Studies have shown that incorporation of graphite, such as artificial graphite, into silicon carbon anodes increases their conductivity, but is limited by the crystalline orientation and conductivity of the graphite, which still results in poor rate performance. Therefore, various metals are added for research, silicon is coated by means of hydrogen reduction, electric reduction and the like, the metal compound can adapt to the volume change of silicon, the conductivity of the silicon-based composite material can be effectively improved due to the extremely high conductivity of the metal compound, and the volume expansion of the silicon can be effectively reduced to promote the transportation of lithium ions. In summary, in order to solve the conductivity problem of the silicon-carbon negative electrode, the addition of metals has reached consensus, but the key point is to see which method is more efficient, green and low cost. Some reports indicate that composites synthesized by chemical methods inevitably contain some residual impurities, affecting battery performance.
Disclosure of Invention
Aiming at the defects that the lithium battery cathode contains some residual impurities and affects the battery performance, the invention provides a high-rate lithium battery cathode material and a preparation method thereof.
The technical scheme for realizing the technical purpose of the invention is as follows: a high-rate lithium battery cathode material is prepared from the following materials:
(1) 75-90% of graphite powder;
(2) 0.05-5% by weight of metal powder;
(3) The rest is waste silicon mud of the monocrystalline silicon diamond wire;
the granularity of the waste silicon mud of the monocrystalline silicon diamond wire is 50-200 nanometers, the purity is 99.9%, and the moisture is less than 1%.

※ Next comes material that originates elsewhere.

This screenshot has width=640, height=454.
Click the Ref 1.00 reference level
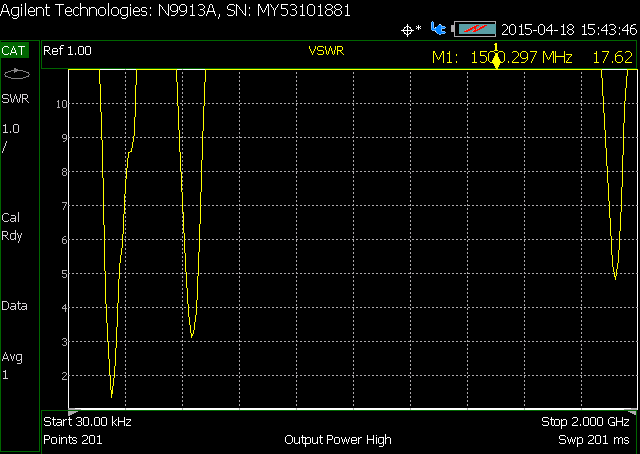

Further, in the high-rate lithium battery anode material, the following steps are included: the graphite powder is spherical tailing, crystalline flake graphite or artificial graphite.
Further, in the high-rate lithium battery anode material, the following steps are included: the metal powder is copper powder, nickel powder or aluminum powder, or any two of the metal powder and the aluminum powder are compounded.
The invention also provides a preparation method of the high-rate lithium battery anode material, which comprises the following steps:
step 1, preparing graphite powder, metal powder and waste silicon mud of monocrystalline silicon diamond wires according to a set proportion;
step 2, fully mixing the prepared graphite powder and metal powder to obtain a first mixture;
step 3, performing ball milling treatment on the first mixture to obtain a second mixture;
step 4, adding the prepared waste silicon mud of the monocrystalline silicon diamond wire into the second mixture, and continuing ball milling to obtain a third mixture;
step 5, coating the third mixture, wherein: carbonizing at a set temperature to obtain the high-rate lithium battery cathode material.
Further, the preparation method of the high-rate lithium battery anode material comprises the following steps: and (3) ball milling for 1-8 hours in the step (2).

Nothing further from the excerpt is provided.